Context
Every handler and middleware receives a context object as its only argument. It is conventionally named ctx. The context carries the request, a few derived properties, the typed route params, the state set by middleware, and a small number of helpers.
export const handlers = handler((ctx) => {
ctx.req; // the Request
ctx.url; // the parsed URL
ctx.params; // route params
ctx.state; // shared state from middleware
return { data: null };
});Properties
| Property | Type | Description |
|---|---|---|
req |
Request |
The incoming request. Read the body with req.formData(), req.json(), and so on. |
url |
URL |
req.url parsed once. Read the path with url.pathname and the query with url.searchParams. |
params |
Record<string, string> |
Route parameters, typed from the file’s [bracket] segments. |
state |
S |
Shared state, typed from the closest _middleware. |
error |
unknown |
The thrown value.

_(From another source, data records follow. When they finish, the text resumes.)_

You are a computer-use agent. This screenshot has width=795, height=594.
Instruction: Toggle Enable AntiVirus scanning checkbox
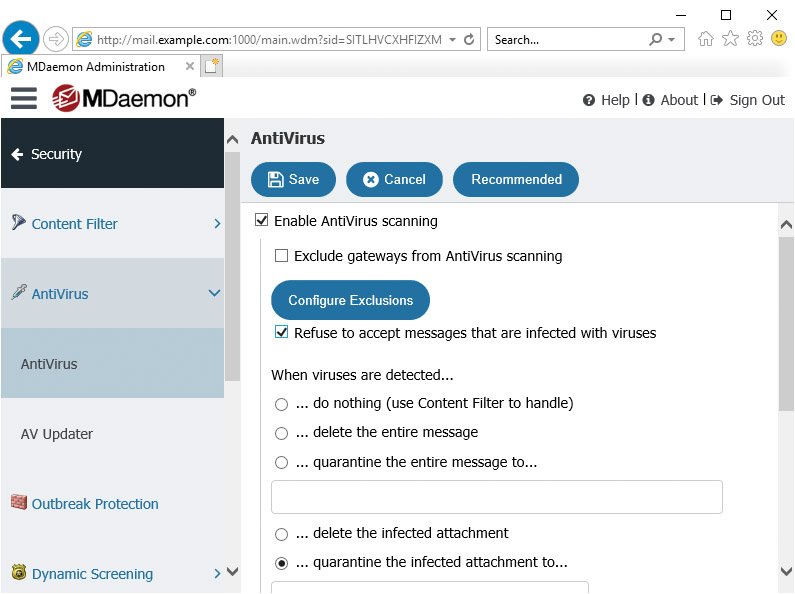click(262, 220)
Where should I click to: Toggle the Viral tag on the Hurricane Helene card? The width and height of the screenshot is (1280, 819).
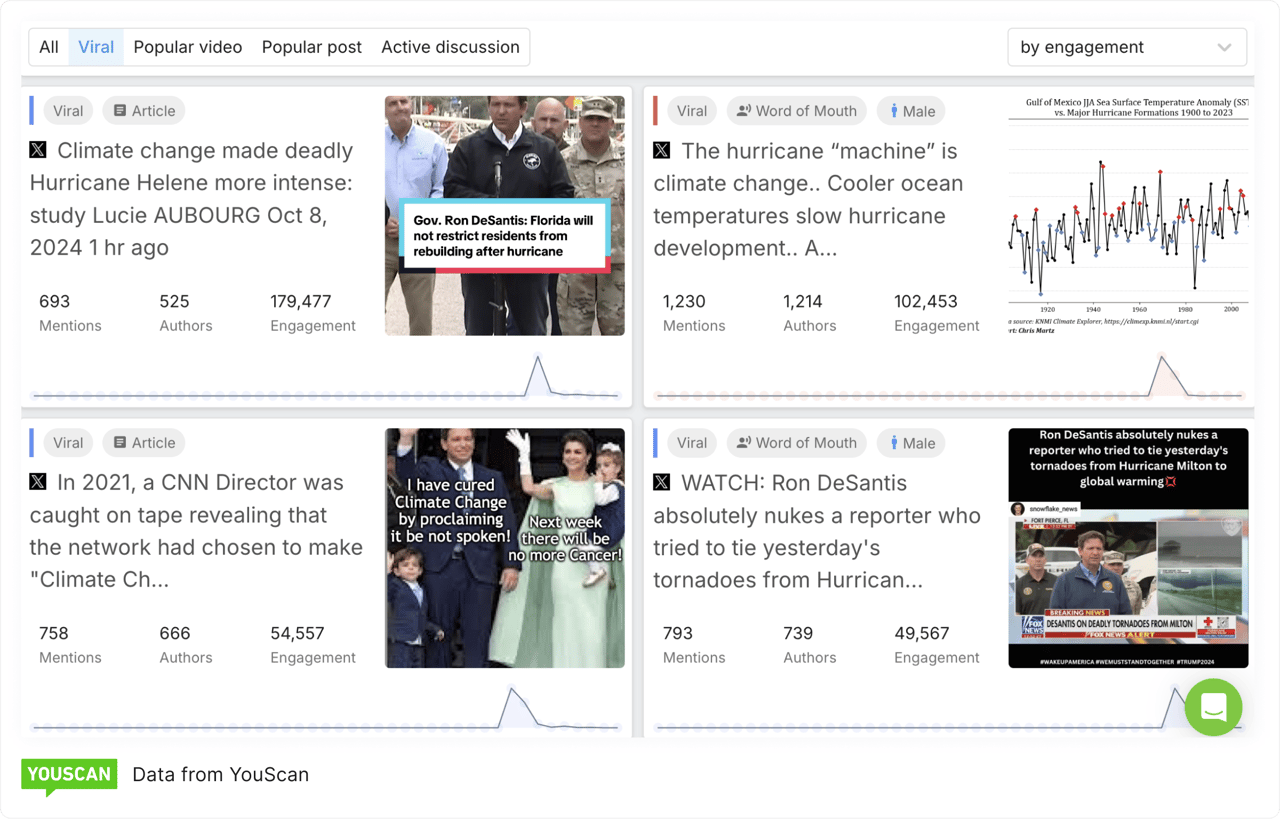tap(67, 110)
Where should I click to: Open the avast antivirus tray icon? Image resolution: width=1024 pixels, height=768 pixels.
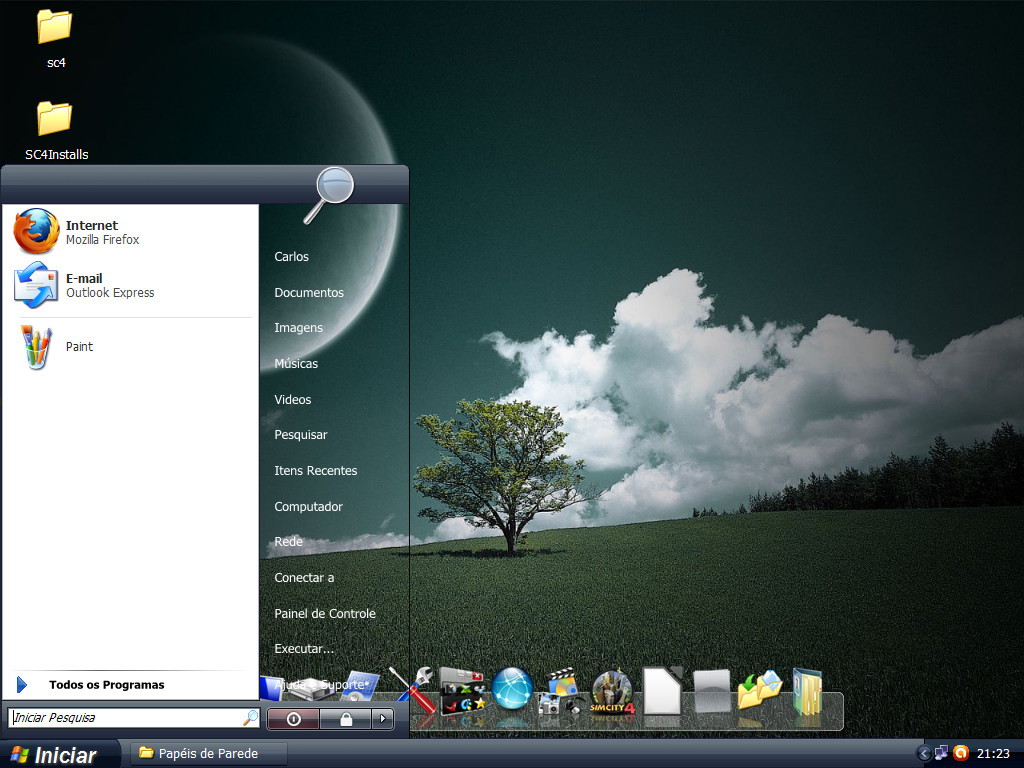click(961, 753)
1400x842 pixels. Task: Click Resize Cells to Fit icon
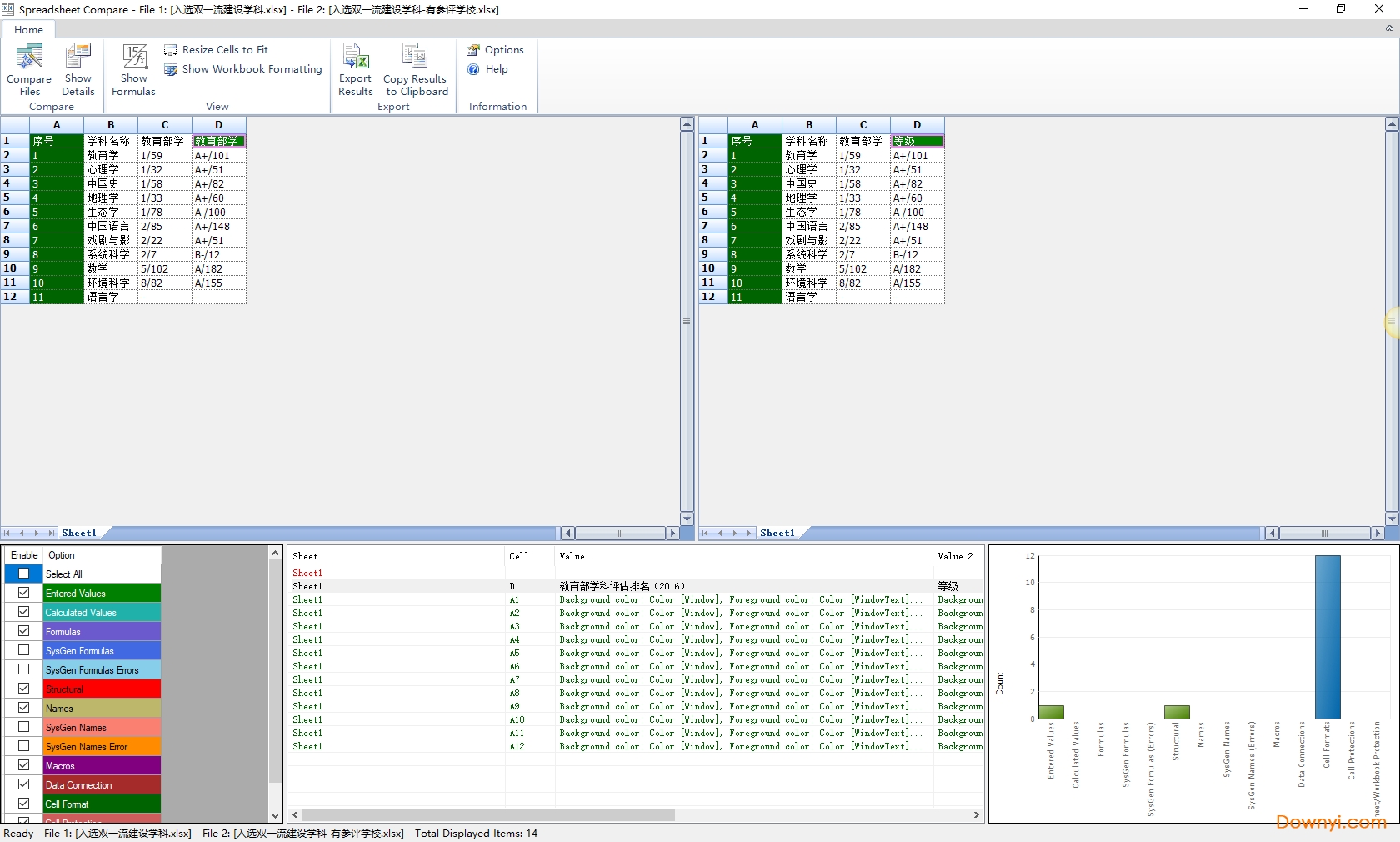point(171,50)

Only set when the route was reached via the error page. |
isPartial |
boolean |
true for a client-driven partial navigation. |
runtime |
RuntimeContext | undefined |
Deployment-target request context (a host’s bindings or env). undefined when the host provides none. |
Reading request data
Reading the body, the query string, and headers is plain Fetch API. The context is just a thin layer over a normal Request.
export const handlers = handler({
async POST(ctx) {
const form = await ctx.req.formData(); // form submissions
const body = await ctx.req.json(); // JSON body
const q = ctx.url.searchParams.get("q"); // ?q=
const auth = ctx.req.headers.get("authorization");
// ...
return { data: null };
},
});Methods
redirect(pathOrUrl, status?)
Builds a redirect Response. The default status is 302. Pass 303 after a form POST. Pass 307 or 308 to preserve the method.
return ctx.redirect("/dashboard"); // 302
return ctx.redirect("/login", 303); // after a POSTProtocol-relative paths like //evil.com/x are collapsed to a single /. This means a trusted path coming from your own code can’t be turned into a cross-origin redirect by user-supplied input.
next(state?)
Available on middleware only. Calls the next middleware in the chain, or the route handler if this is the last one. Middleware uses it to continue the chain and to pass state forward.
export default middleware((ctx) => {
return ctx.next({ ...ctx.state, user: getUser(ctx.req) });
});waitUntil(promise)
Hands the host a promise that should keep the invocation alive past the response. Use it for logging, analytics, or cache writes that should not block the response itself.
ctx.waitUntil(logAnalytics(ctx.req));On hosts without a native waitUntil (Node in dev, for example), the promise still runs. It just isn’t tracked.